====== Available data ======

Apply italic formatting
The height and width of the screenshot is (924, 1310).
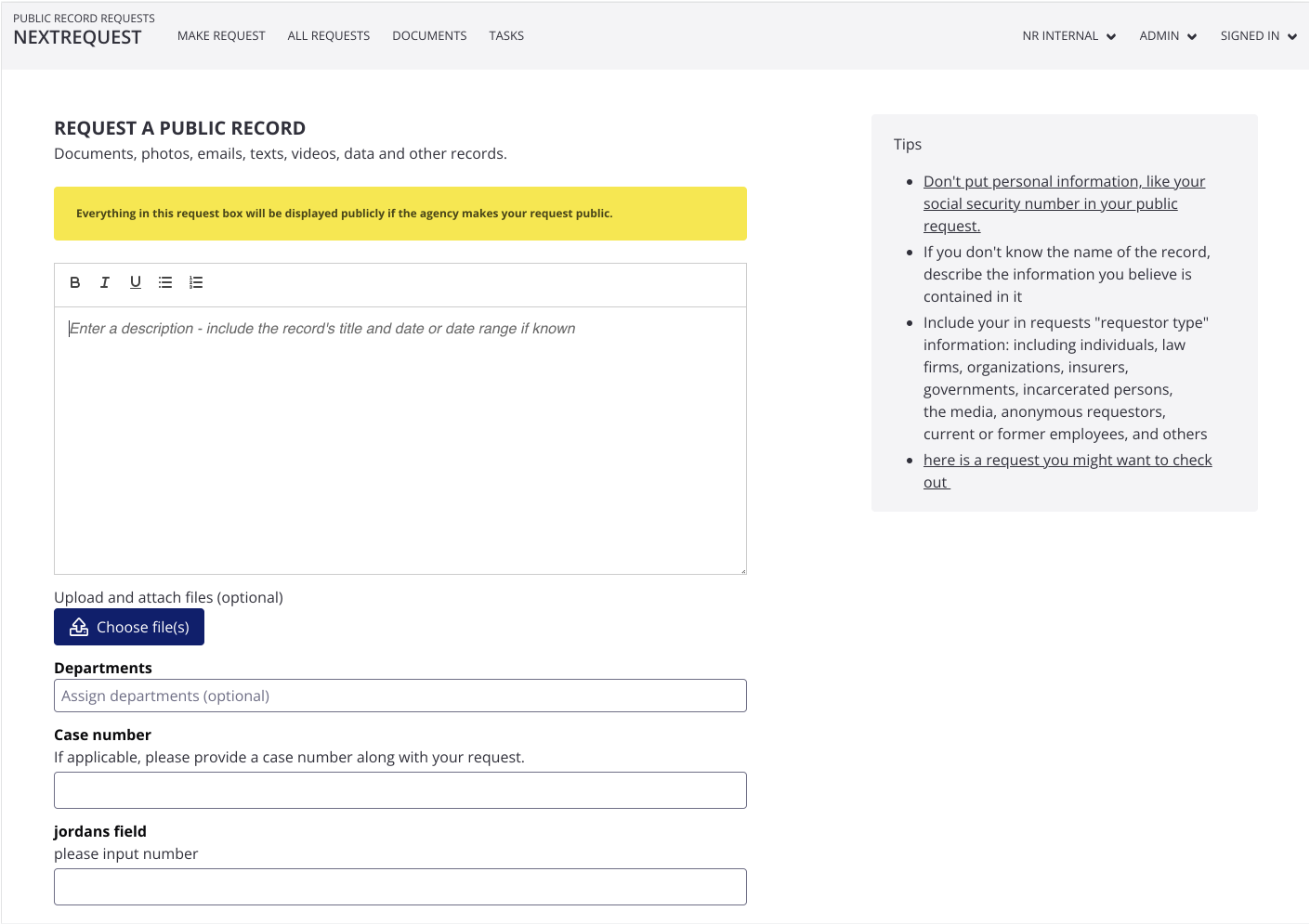(105, 282)
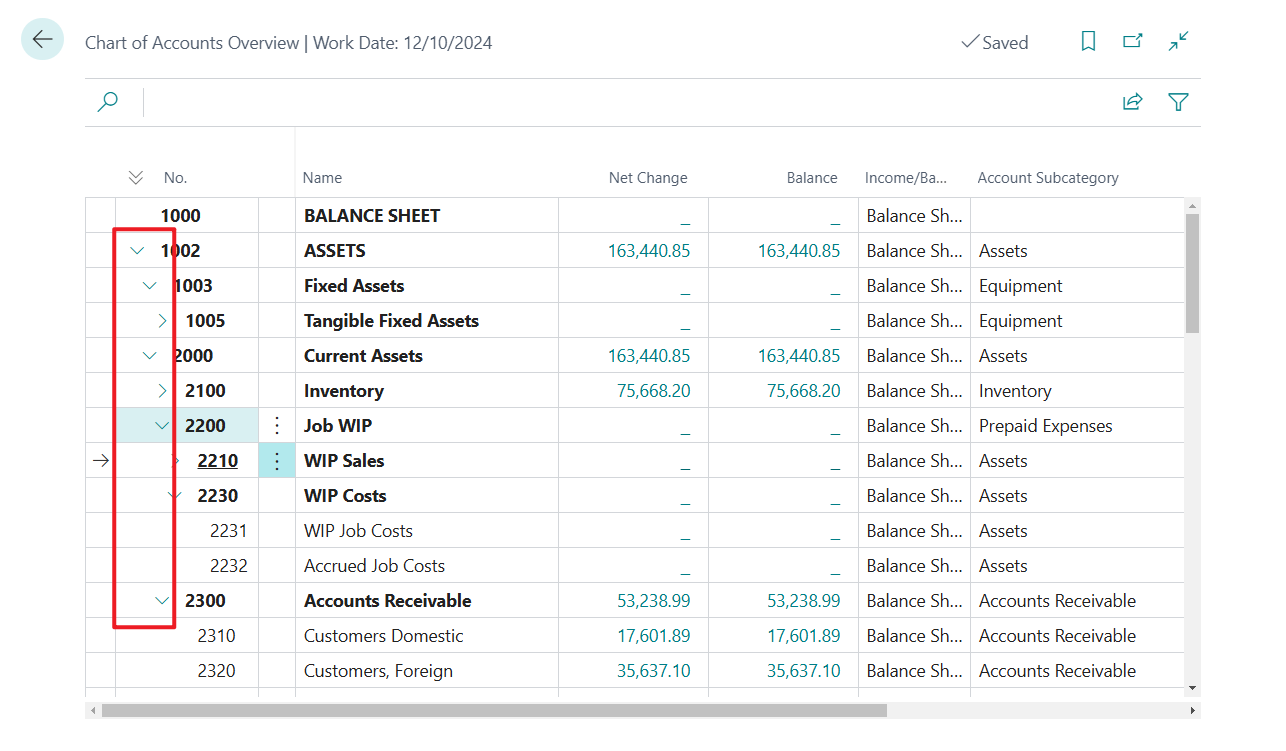Open the ellipsis menu next to WIP Sales
The height and width of the screenshot is (751, 1286).
(276, 460)
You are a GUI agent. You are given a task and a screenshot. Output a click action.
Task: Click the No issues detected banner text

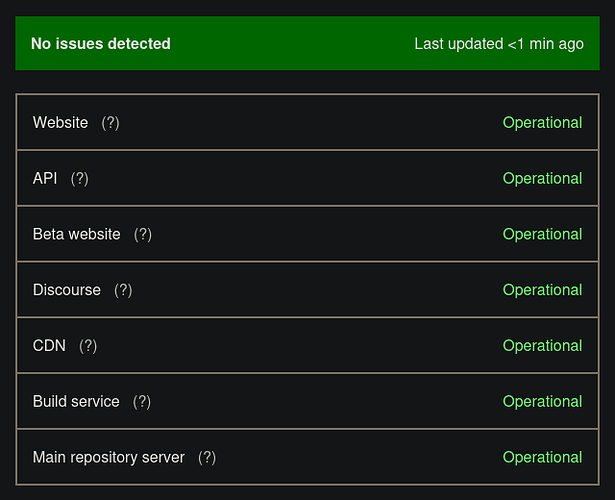(x=101, y=44)
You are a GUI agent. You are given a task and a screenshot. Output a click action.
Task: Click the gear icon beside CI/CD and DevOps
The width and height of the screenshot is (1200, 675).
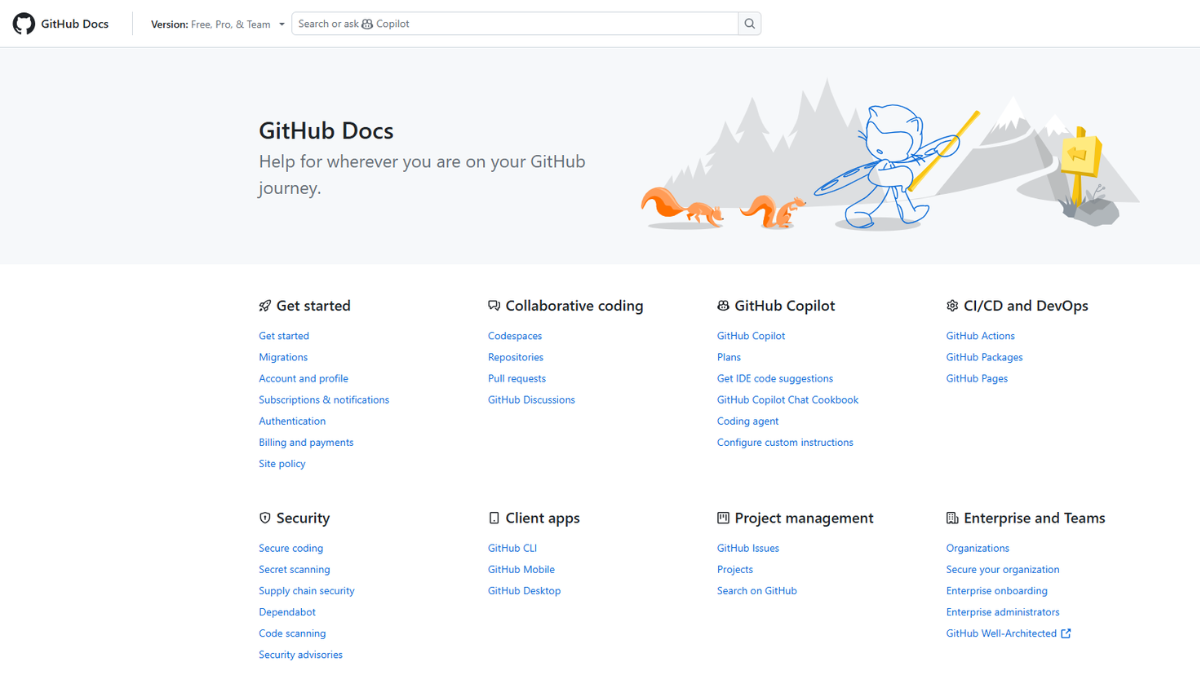click(x=952, y=305)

======

• _What the exercise asks_: Set down nothing but the lines from the one containing "The width and" to the final line above, both included, with every picture left out.

• _Solution for this problem_:
The width and height of the screenshot is (1200, 675).
click(x=952, y=305)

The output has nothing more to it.